Króte se hallaba junto a una puerta abierta. En la pared se leía la palabra waschraum. Dos flechas señalaban en direcciones opuestas mánner y frauen.

—Los esqueletos siguen dentro de los reservados —dijo Tris-tan—. Si no les da miedo pueden verlos.

—Sería una pérdida de tiempo. —Madre Bendita negó con la cabeza.

Pero Hollis no pudo evitar seguir al muchacho y entrar en el aseo de señoras. Las dos linternas revelaron una hilera de reservados de madera. Todas las puertas estaban cerradas, y Hollis intuyó que ocultaban los restos de más de un suicidio. Króte se adelantó unos pasos y señaló algo. Cerca del fondo, una de las puertas estaba ligeramente entreabierta. Una mano momificada, como una negra garra, sobresalía por la abertura. Hollis tuvo la sensación de que acababan de llevarlo al mundo de los muertos.

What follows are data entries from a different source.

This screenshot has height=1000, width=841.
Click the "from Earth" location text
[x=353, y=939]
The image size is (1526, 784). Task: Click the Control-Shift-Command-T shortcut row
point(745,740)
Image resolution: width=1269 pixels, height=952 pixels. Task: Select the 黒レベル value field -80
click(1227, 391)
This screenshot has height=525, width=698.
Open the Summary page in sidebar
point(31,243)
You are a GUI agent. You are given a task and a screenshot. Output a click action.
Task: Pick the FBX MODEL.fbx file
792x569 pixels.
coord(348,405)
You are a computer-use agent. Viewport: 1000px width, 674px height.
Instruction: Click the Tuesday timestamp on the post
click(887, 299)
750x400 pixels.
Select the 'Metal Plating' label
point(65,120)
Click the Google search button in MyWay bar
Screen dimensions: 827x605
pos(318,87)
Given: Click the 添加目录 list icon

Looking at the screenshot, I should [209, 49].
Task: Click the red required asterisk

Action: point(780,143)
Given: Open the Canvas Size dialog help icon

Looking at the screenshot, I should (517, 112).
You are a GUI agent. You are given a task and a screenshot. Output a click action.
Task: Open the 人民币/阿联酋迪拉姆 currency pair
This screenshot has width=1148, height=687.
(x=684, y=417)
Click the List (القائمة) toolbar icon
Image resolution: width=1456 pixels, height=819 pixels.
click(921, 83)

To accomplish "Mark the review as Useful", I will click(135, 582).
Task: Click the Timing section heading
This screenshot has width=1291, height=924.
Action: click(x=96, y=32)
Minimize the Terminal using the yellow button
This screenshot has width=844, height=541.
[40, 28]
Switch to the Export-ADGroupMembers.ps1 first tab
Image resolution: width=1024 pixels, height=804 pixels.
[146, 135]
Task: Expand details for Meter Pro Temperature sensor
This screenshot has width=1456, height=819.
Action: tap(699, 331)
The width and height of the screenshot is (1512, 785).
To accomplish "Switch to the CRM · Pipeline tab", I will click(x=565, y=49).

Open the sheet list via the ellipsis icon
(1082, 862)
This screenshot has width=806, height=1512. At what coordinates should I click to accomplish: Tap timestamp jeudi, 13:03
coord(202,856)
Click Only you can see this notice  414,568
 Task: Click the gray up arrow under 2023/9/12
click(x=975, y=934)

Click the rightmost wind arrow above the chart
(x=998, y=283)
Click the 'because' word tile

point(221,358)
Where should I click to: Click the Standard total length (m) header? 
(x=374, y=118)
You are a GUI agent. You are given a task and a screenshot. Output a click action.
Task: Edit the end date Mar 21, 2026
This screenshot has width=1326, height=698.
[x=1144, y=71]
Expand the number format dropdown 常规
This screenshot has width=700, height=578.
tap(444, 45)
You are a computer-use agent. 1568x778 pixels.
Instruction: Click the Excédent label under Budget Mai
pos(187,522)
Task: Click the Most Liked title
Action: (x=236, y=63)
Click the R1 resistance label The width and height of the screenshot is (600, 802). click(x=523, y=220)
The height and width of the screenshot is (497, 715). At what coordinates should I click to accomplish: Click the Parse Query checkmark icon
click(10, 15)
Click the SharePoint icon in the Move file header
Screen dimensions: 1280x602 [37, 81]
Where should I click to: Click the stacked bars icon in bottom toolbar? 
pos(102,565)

Un escalofrío lo estremeció de la cabeza a los pies, y se apresuró a regresar al pasillo principal.

—¿Ha visto la mano?

—Sí, la he visto.

—Todo Berlín está construido encima de esto —comentó Tristan—. Encima de los muertos.

—Me importa un rábano —terció Madre Bendita—. Sigamos.

Al final del pasillo había otra puerta de hierro, pero esta no estaba cerrada con llave. Tristán la empujó.

—Ahora entraremos en el antiguo sistema de alcantarillado. Dado que esta zona estaba cerca del Muro de Berlín, tanto los de la Alemania del Este como los occidentales lo dejaron tal cual.

Se metieron en una tubería de drenaje de unos dos metros y medio de diámetro. El agua corría por el suelo de la cañería, y la luz de las linternas hacía brillar sus paredes. Del techo colgaban estalactitas de sal que parecían cuerdas blancas. Había también extraños hongos blancos con aspecto de bolas de grasa. Chapoteando en el agua, Króte los guió hasta una bifurcación y se volvió para esperarlos. La luz de su frontal se movió como una luciérnaga.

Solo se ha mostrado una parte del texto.